Bayangkan DTSEN sebagai peta besar yang memetakan lanskap sosial-ekonomi bangsa. Sistem ini, yang mulai diterapkan secara nasional pada 2025, mengintegrasikan data dari berbagai sumber, mulai dari sensus hingga pendataan langsung di rumah-rumah warga. Petugas lapangan tak hanya mencatat, tapi juga mengamati: kondisi rumah tinggal, aset keluarga, pendapatan, pekerjaan, jumlah tanggungan, hingga nuansa sosial lainnya.

Semua itu kemudian diolah menjadi sistem desil, pembagian tingkat kesejahteraan menjadi sepuluh kelompok. Desil 1 hingga 5 adalah prioritas, sasaran utama bantuan sosial seperti Program Keluarga Harapan atau subsidi energi. Sementara desil 6 hingga 10 dianggap lebih mandiri, meski realitas tak selalu sesederhana itu.

Di Natuna, pemutakhiran 2026 membawa kejutan pahit. Secara sistematis, ribuan warga ini tak lagi memenuhi kriteria sebagai penerima bantuan, termasuk iuran Jaminan Kesehatan Nasional (JKN) melalui skema Penerima Bantuan Iuran Jaminan Kesehatan (PBI JK).

Kartu JKN mereka mati suri, tak aktif lagi. Bagi nelayan yang penghasilannya bergantung pada musim, atau keluarga dengan penyakit kronis, ini bukan sekadar perubahan status, ini ancaman nyata. Biaya pengobatan yang sebelumnya ditanggung negara kini berpotensi menjadi beban pribadi, di saat inflasi kebutuhan hidup terus merangkak naik.
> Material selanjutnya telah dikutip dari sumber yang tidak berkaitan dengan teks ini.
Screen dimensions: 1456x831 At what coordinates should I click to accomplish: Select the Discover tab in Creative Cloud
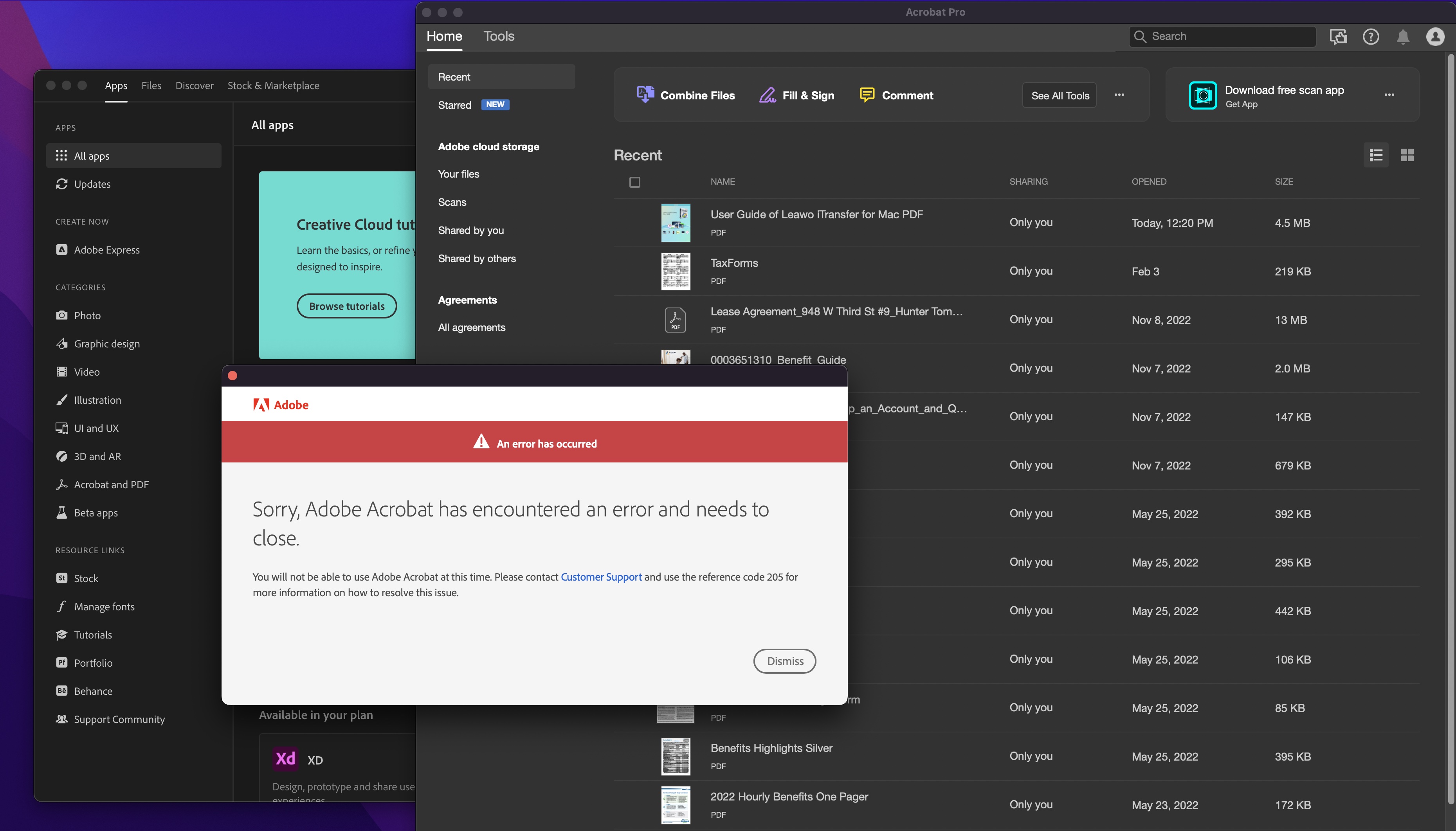[x=194, y=85]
"Kondisi kami belum benar-benar membaik," keluh sebagian warga, menggambarkan ketidaksinkronan antara data dingin di layar komputer dan kenyataan panas di tanah perbatasan.

Pemerintah, untungnya, tak tinggal diam. Pemutakhiran DTSEN memang dirancang untuk akurasi, tapi juga disertai mekanisme koreksi. Proses ini melibatkan pendataan ulang skala besar, meski terhambat oleh keterbatasan waktu dan sumber daya manusia.

Untuk menjawab keluhan, dibuka jalur perbaikan data yang lebih dekat dengan masyarakat. Di Natuna, warga bisa melapor melalui kantor desa atau kelurahan, langkah sederhana yang menghindari birokrasi berbelit. Cukup bawa dokumen pendukung: foto rumah, nomor token listrik, KTP, atau bukti aset lainnya. Petugas kemudian verifikasi ulang, turun ke lapangan untuk mencocokkan data dengan realitas.